Dataset items
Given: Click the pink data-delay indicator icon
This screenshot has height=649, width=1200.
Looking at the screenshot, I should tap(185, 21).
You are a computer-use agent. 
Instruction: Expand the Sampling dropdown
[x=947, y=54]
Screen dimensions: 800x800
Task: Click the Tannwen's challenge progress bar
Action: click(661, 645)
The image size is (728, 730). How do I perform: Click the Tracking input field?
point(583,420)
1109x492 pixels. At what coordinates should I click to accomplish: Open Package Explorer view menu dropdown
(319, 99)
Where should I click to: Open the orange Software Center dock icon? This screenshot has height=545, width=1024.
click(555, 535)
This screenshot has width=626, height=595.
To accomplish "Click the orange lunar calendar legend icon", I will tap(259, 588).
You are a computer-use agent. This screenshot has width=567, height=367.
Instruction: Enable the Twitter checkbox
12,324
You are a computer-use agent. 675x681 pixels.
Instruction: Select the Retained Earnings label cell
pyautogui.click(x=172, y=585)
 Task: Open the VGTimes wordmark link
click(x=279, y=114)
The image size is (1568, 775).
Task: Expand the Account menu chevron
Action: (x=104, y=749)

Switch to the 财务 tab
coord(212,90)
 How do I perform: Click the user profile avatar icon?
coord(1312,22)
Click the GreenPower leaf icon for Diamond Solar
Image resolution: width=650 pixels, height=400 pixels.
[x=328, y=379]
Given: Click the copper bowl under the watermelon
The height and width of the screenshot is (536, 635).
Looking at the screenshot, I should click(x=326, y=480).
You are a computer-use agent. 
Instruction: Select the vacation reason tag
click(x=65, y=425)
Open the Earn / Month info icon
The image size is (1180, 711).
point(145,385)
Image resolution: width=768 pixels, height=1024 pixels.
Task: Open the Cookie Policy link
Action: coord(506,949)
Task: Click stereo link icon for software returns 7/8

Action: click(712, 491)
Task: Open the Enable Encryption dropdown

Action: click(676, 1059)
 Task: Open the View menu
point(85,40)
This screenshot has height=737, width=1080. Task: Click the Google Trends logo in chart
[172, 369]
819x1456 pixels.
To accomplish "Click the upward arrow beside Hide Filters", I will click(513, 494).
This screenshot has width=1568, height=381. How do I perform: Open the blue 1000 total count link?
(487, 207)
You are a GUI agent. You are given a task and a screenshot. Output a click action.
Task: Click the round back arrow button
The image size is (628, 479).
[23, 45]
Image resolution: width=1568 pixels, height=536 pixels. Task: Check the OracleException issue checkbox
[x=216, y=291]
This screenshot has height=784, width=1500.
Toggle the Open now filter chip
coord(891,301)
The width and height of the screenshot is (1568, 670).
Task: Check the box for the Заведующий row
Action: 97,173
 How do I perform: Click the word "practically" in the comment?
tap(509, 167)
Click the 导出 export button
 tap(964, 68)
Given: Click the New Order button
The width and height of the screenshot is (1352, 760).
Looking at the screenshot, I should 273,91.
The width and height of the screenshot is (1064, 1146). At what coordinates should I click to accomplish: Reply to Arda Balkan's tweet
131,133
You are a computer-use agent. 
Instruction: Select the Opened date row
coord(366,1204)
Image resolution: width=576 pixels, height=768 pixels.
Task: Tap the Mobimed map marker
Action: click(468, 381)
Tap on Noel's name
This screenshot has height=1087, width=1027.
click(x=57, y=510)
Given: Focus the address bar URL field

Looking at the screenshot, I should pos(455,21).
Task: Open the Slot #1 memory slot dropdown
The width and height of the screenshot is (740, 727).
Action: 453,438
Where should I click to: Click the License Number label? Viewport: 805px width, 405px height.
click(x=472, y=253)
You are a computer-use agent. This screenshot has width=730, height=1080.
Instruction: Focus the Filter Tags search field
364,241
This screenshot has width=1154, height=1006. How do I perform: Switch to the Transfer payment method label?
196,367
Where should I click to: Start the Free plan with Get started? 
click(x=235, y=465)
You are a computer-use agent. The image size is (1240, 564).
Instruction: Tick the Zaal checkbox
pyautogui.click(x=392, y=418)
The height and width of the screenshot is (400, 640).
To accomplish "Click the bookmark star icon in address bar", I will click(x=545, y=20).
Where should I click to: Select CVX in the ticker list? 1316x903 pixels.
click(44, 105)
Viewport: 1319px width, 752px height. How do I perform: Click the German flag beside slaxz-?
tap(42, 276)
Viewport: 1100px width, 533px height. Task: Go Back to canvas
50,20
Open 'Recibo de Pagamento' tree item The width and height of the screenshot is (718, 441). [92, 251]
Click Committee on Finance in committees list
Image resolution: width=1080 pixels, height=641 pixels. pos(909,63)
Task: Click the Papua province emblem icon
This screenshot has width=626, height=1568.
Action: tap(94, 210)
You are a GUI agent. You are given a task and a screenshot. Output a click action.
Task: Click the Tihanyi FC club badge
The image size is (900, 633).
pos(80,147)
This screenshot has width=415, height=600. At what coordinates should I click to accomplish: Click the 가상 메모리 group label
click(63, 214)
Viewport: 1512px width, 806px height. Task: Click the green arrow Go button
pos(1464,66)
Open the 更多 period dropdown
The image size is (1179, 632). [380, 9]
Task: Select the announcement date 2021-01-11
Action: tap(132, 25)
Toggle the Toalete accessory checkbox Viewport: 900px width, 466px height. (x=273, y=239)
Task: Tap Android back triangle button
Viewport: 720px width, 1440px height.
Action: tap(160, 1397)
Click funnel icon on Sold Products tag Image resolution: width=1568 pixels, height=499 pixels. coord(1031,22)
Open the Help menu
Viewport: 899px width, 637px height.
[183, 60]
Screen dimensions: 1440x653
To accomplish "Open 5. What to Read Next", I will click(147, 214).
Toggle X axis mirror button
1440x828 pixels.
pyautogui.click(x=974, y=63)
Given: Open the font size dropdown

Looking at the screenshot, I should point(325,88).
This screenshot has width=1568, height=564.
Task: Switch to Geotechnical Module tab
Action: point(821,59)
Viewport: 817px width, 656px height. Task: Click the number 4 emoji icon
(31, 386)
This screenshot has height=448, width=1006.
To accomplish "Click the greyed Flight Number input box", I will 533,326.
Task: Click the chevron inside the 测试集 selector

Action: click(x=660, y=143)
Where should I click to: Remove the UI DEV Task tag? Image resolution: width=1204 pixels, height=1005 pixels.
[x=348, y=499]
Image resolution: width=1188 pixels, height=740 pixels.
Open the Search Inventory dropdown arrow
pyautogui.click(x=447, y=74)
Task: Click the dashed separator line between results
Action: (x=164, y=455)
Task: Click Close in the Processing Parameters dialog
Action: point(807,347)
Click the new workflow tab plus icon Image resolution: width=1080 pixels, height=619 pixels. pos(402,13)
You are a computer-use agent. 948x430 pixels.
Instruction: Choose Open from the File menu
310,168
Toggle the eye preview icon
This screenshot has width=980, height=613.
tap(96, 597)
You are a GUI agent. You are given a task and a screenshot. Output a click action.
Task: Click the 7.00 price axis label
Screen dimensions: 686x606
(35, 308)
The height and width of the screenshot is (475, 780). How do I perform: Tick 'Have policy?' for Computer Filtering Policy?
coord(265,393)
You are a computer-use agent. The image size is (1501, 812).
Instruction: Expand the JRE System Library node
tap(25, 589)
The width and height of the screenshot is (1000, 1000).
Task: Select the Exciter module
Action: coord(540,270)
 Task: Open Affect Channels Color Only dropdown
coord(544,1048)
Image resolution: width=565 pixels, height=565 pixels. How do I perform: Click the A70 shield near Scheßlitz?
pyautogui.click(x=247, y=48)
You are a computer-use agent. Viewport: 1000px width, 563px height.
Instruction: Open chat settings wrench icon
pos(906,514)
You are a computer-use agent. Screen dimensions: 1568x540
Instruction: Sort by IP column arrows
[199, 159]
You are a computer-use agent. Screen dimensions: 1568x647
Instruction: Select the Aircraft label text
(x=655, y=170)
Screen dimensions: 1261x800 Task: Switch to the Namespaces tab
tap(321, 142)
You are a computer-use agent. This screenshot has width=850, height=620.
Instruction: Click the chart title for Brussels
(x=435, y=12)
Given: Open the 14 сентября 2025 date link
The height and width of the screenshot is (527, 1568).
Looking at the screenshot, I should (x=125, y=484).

▶ [Directions for this task] Search the entries for the string "will" and return each line where it turns up.

▶ [Written response]
To accomplish "Click the orange lunar calendar legend icon", I will tap(259, 588).
To accomplish "Click the upward arrow beside Hide Filters", I will click(513, 494).
To accomplish "Click the bookmark star icon in address bar", I will click(x=545, y=20).
To accomplish "Open 5. What to Read Next", I will click(147, 214).
To accomplish "Click the greyed Flight Number input box", I will 533,326.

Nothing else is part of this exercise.